There's a new class of anti-HIV drugs on the market and most likely available in a pharmacy near you. The Food and Drug Administration granted accelerated approval to Viramune (Viramune), a non-nucleoside reverse transcriptase inhibitor. ( Don't let this scare you ... it just means that it works on a different point in the life-cycle of the HIV virus. ) Viramune is the first of this class of drugs to enter the ever expanding arena of therapies for HIV infection.

In several studies, Viramune with AZT and ddI pushed viral load below the level of detection and increased T-cells in 70% of participants on this combination, some for as long as 18 months. Viral load rose in patients who failed to follow the therapy as prescribed.

Triple Combo

The level of HIV suppression shown in the triple combination with Viramune creates a powerful alternative to more expensive and sometimes intolerable combinations with protease inhibitors. Viramune adds a new option to combination therapy and provides physicians and patients with a new drug to treat HIV infection.
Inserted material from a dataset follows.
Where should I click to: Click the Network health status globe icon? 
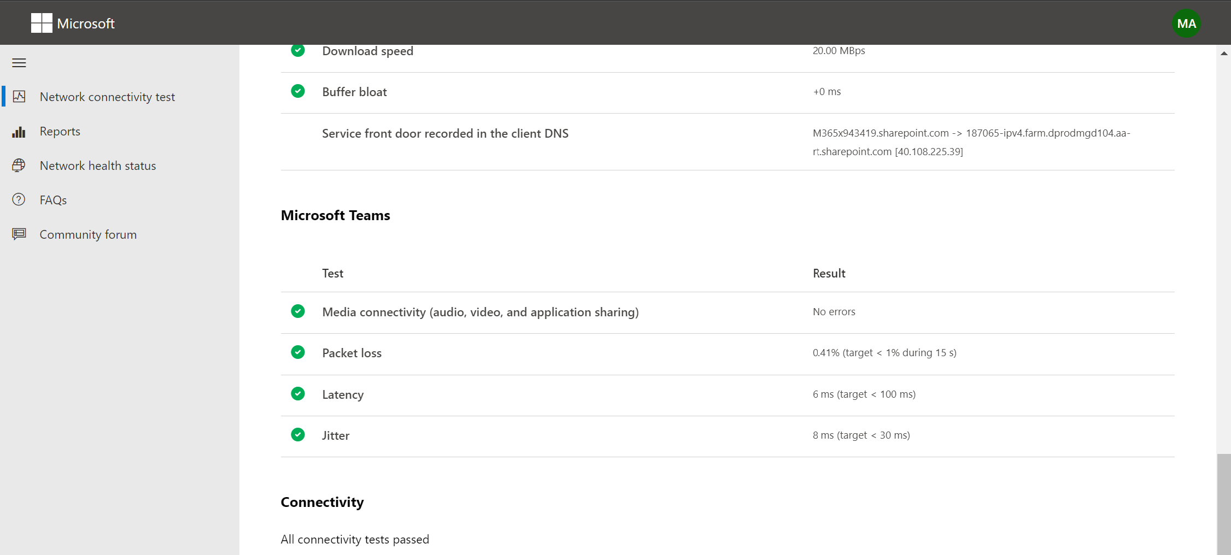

The combination of Viramune, and two other agents in the nucleoside analogue class (such as; AZT, 3Tc, D4t, etc.- not protease inhibitors) had significantly successful results in both previously untreated patients and patients who had received extensive prior anti-retroviral therapy. In general, "treatment-naive" patients' response to therapy is much stronger than that of treatment-experienced patients.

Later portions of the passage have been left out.